Senator Kara Warme, of Ames, says she enjoys having students in the community, but the population is far different in July when students are gone. “What I hear again and again from my constituents is those who are the permanent residents — the generational farmers, those who are concerned about getting their crops to market, driving on secondary roads, managing their volunteer fire department — those are their interests and they don’t have any voice right now on the board of supervisors.” Democrats voted against the bill. Senator Herman Quirmbach, of Ames, says permanent residents already have a disproportionate advantage because turn out among students is significantly lower.

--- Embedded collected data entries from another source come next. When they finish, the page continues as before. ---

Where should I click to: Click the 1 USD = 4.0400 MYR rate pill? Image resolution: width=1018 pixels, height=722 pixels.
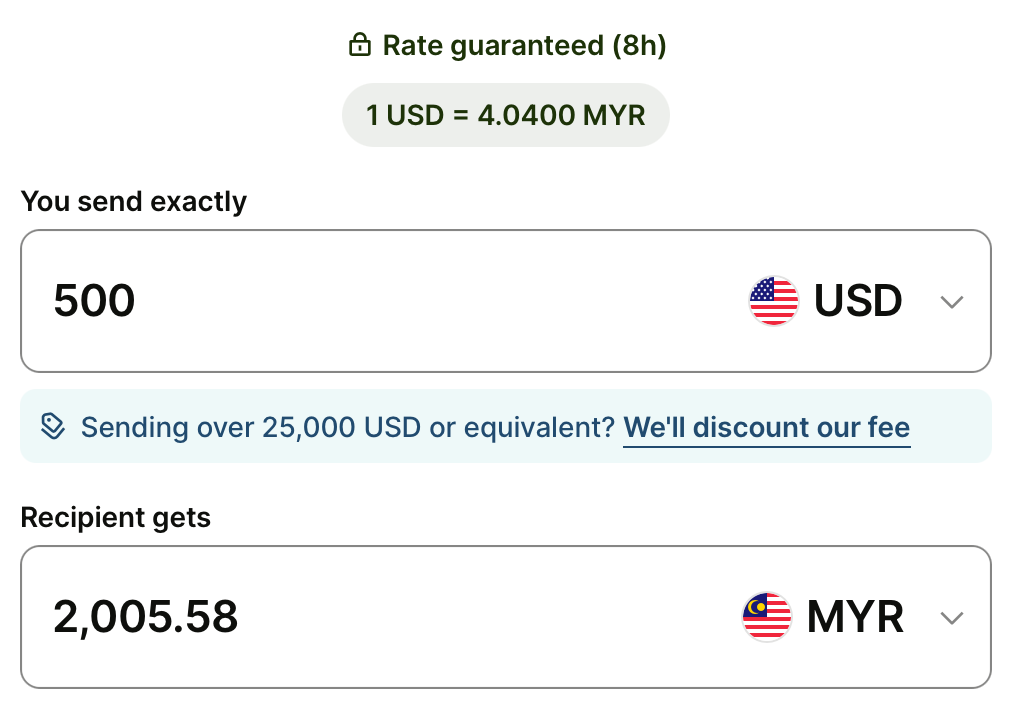(505, 115)
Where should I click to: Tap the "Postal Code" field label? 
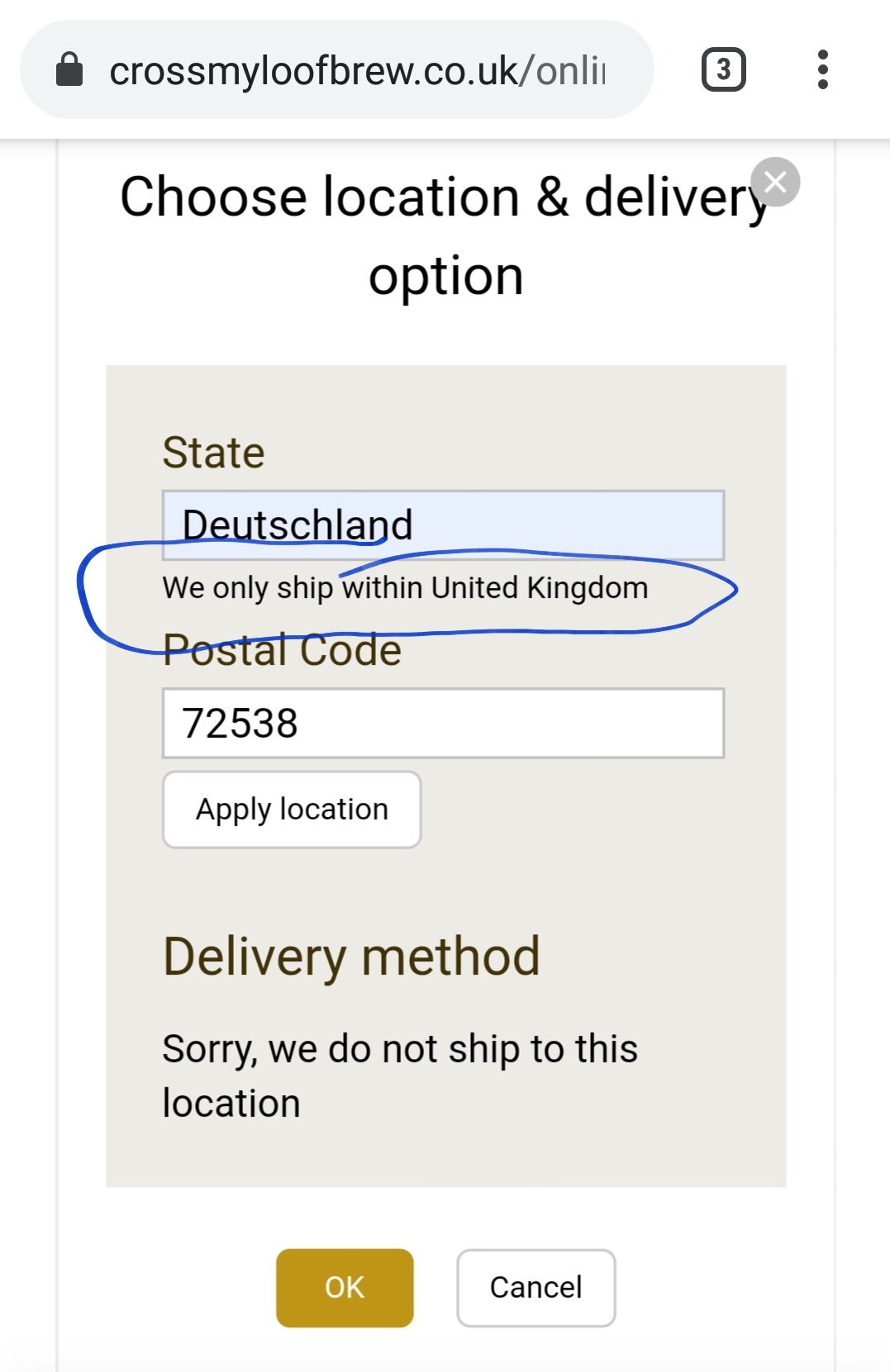point(282,650)
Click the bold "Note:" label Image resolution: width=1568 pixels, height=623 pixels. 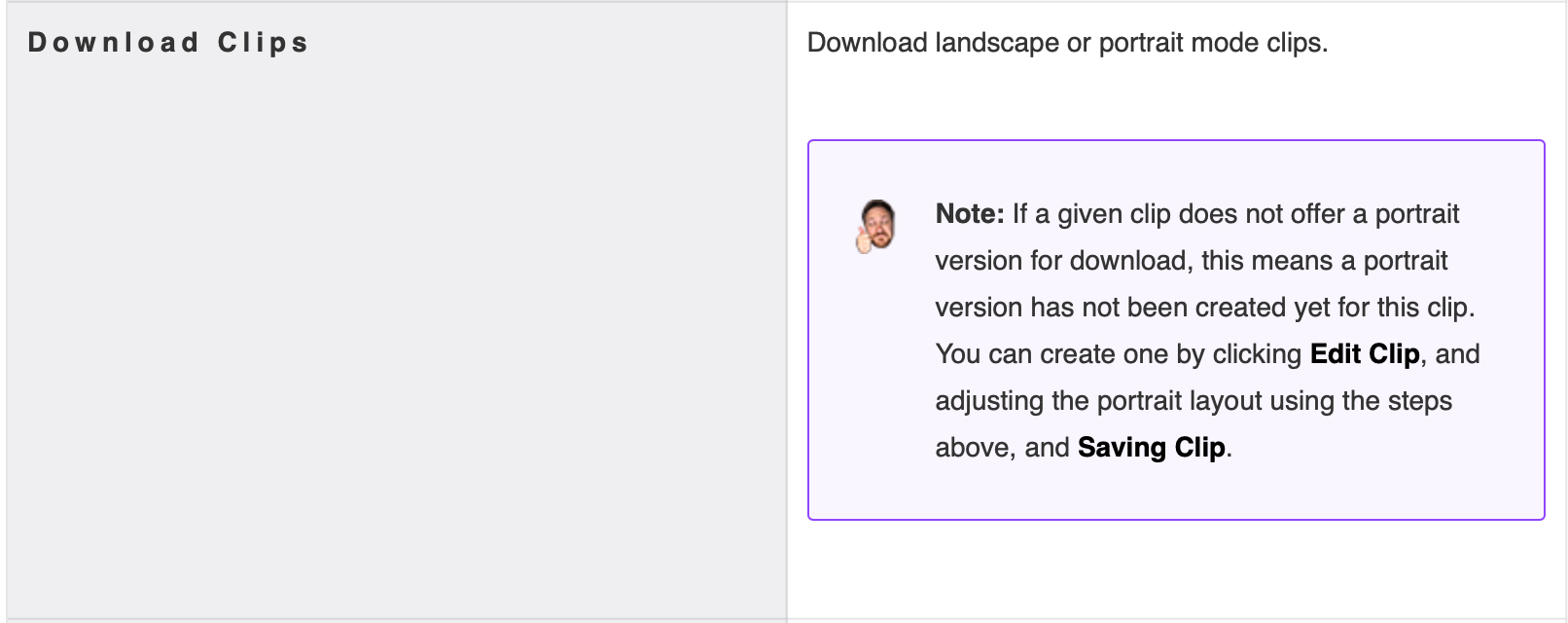click(x=970, y=214)
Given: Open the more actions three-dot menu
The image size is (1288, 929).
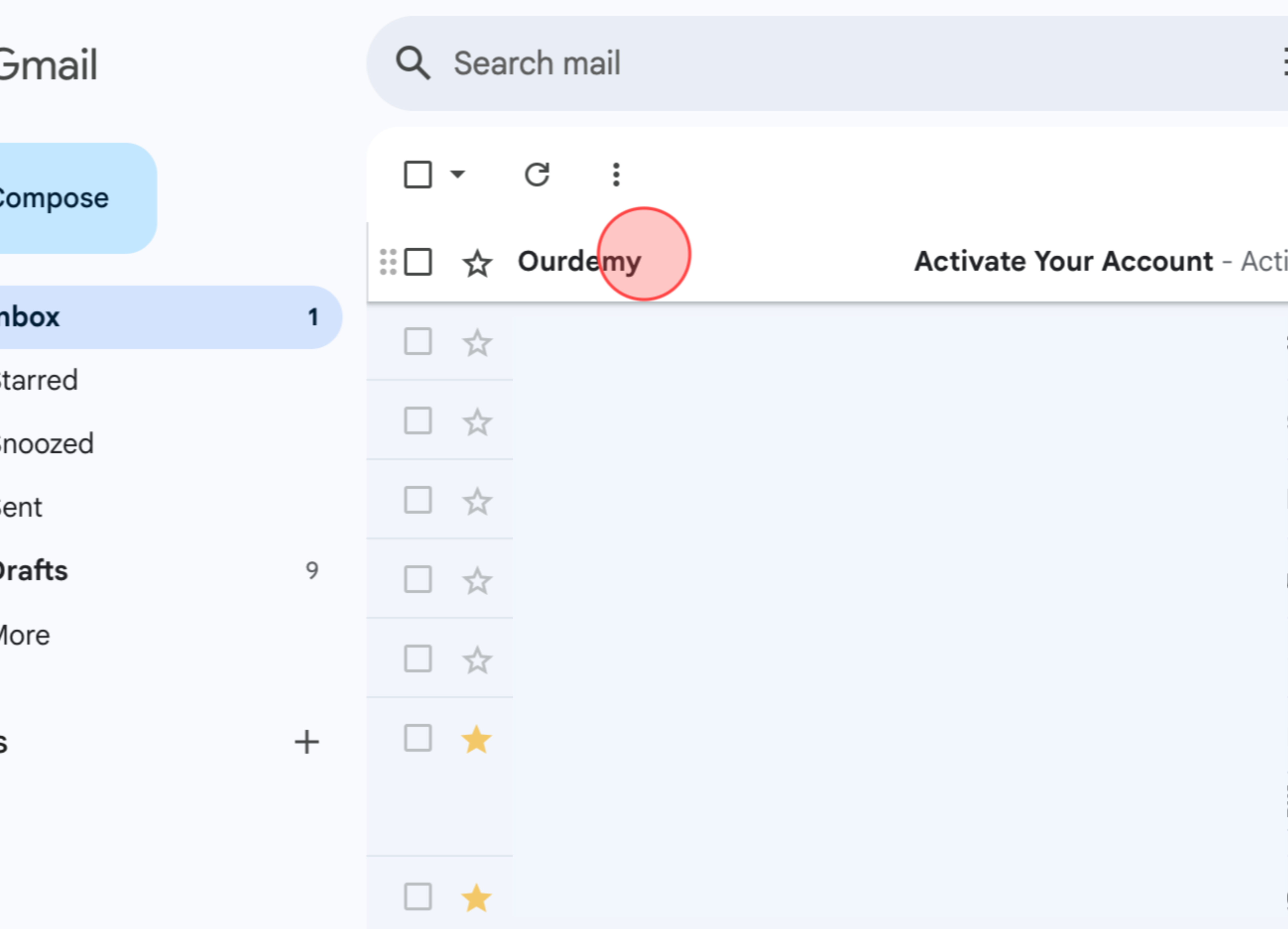Looking at the screenshot, I should coord(615,174).
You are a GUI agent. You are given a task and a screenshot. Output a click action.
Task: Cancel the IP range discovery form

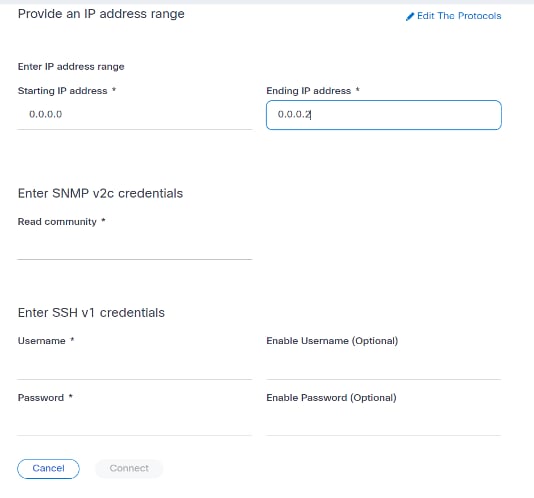tap(48, 468)
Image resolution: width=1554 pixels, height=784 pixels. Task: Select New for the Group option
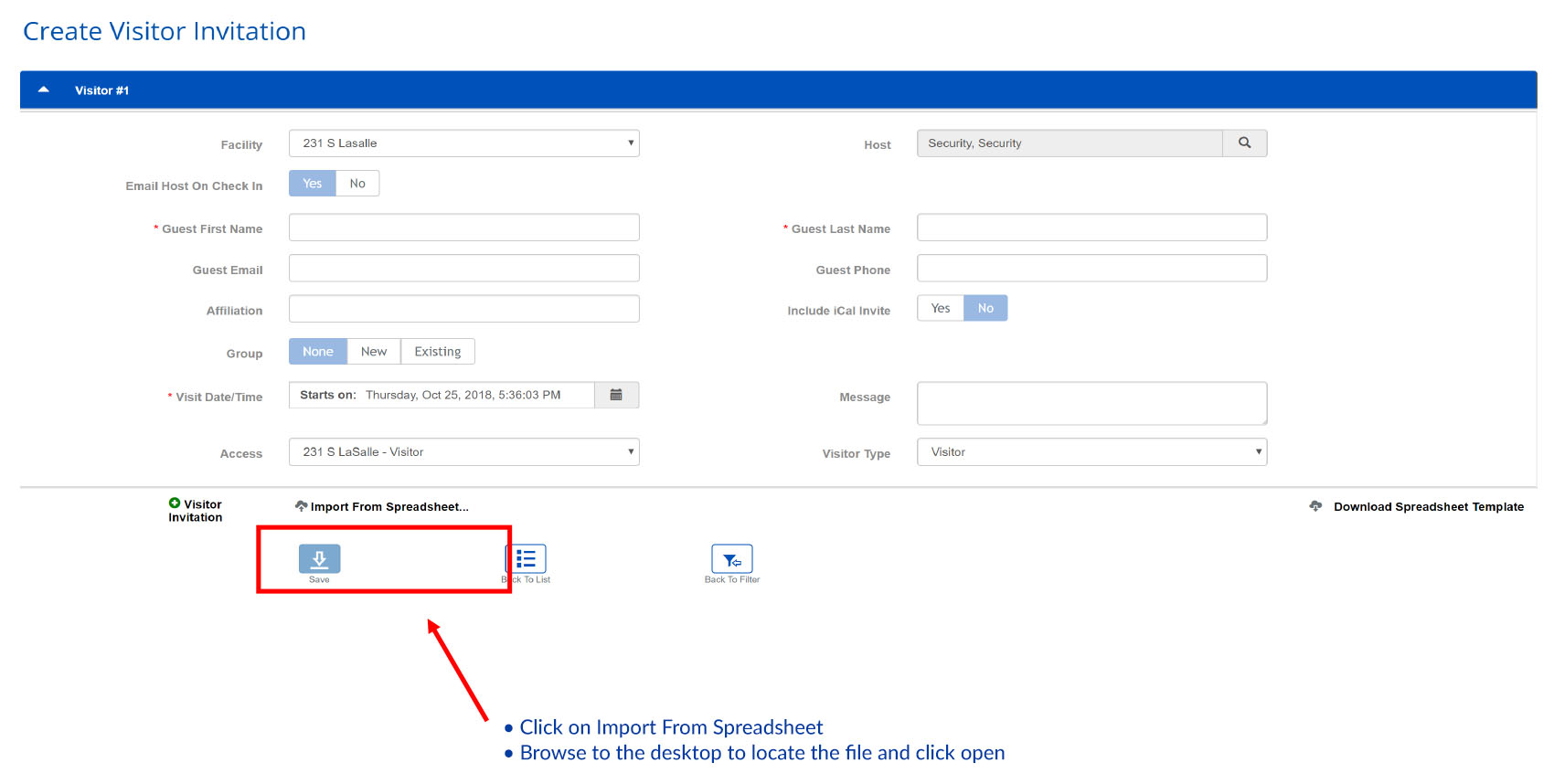(373, 352)
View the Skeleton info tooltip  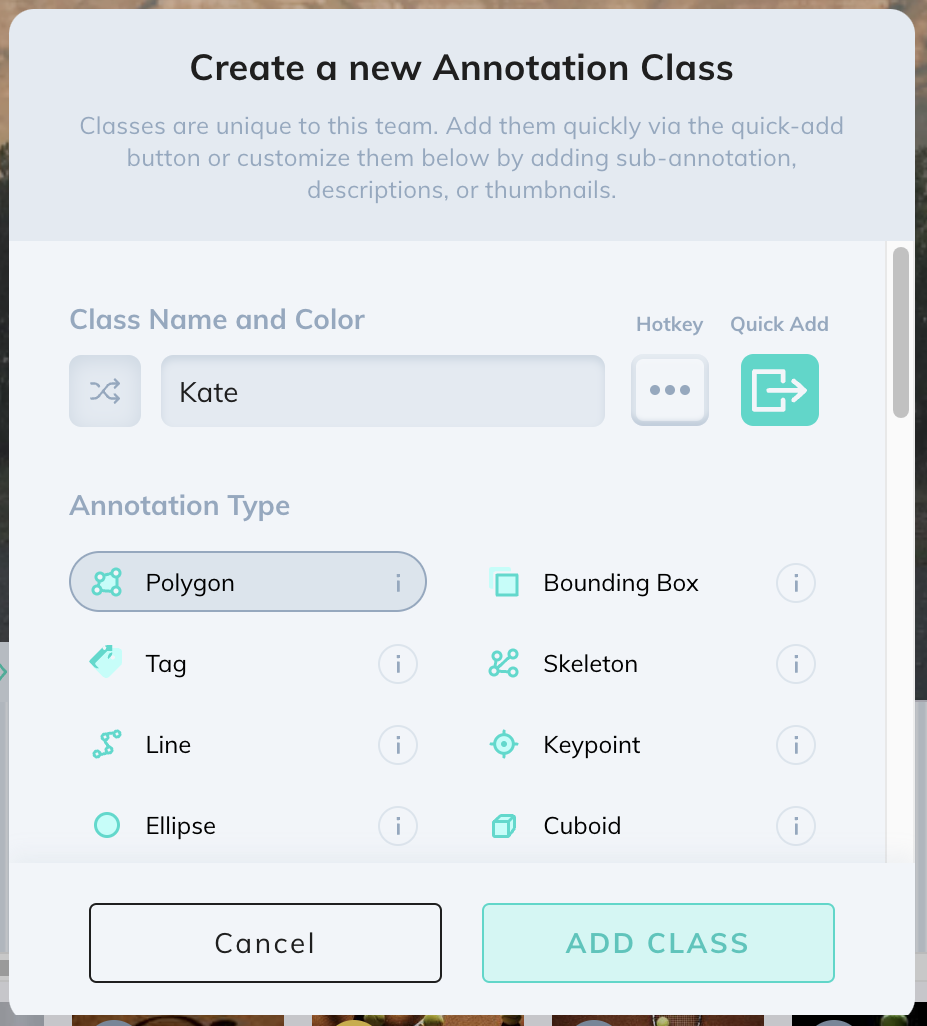coord(795,663)
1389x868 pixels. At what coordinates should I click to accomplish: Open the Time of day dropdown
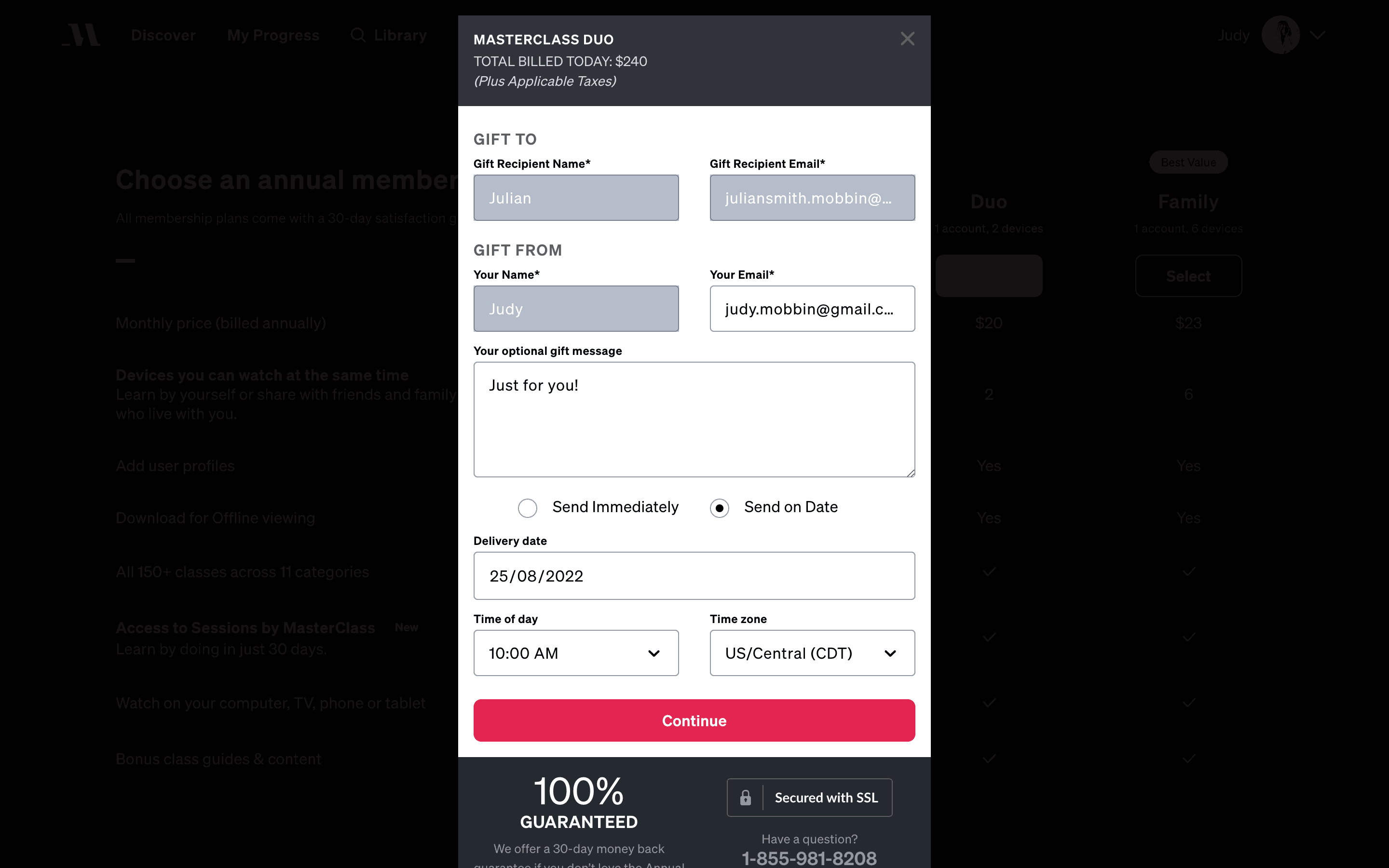(x=576, y=653)
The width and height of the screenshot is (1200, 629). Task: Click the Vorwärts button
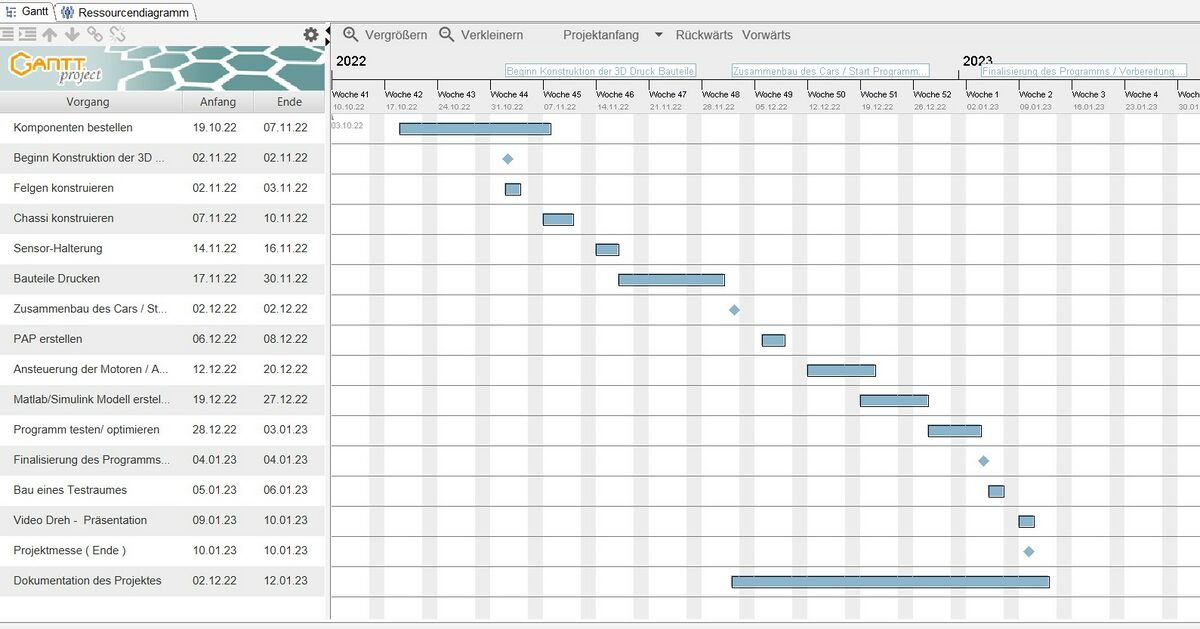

“I think we really ought to admit what this bill really is,” he said. “it’s an attempt at political gerrymandering to draw district lines in such a way as to advantage one party over another.” Senate Democratic Leader Janice Weiner, of Iowa City, says the bill is an attack on local control in three of Iowa’s 99 counties. “You either do it for everybody or you don’t do it for anybody,” she said. Representative Adam Zabner, a Democrat from Iowa City, says Pottawattamie, Scott and Woodbury Counties have similar populations to the three counties addressed in the bill. “What is the difference between those three counties and Johnson, Black Hawk and Story County?” Zabner said. “Johnson, Black Hawk and Story elect Democrats more often than they elect Republicans. This is a blatant political effort to change who is elected in these counties.”

Representative Brett Barker, a Republican from Nevada, says when he was campaigning last year, the number one complaint wasn’t about property taxes — it was about the county board of supervisors. “They don’t feel like their votes matter in county government,” he said. “They feel like they’re out voted by people on the campus that couldn’t even tell you what a county supervisor does.” Representative Bobby Kaufmann, a Republican from Wilton, says rural voices are drowned out in Johnson County — home of the University of Iowa. “There is next to no rural representation in these three counties,” Kaufmann said. “…Ronald Reagan’s ghost could be resurrected and he would not still give rural representation in these areas.” The bill also forbids county supervisors from filling vacancies and requires special elections when a member of the board of supervisors in Black Hawk, Johnson and Story Counties resigns or dies in office.

In a 2023 special election in Iowa’s 10th largest county — Pottawattamie County, 64 percent voters rejected plans to have county supervisors elected by districts, preserving the system of at-large elections for Pottawattamie County Supervisors.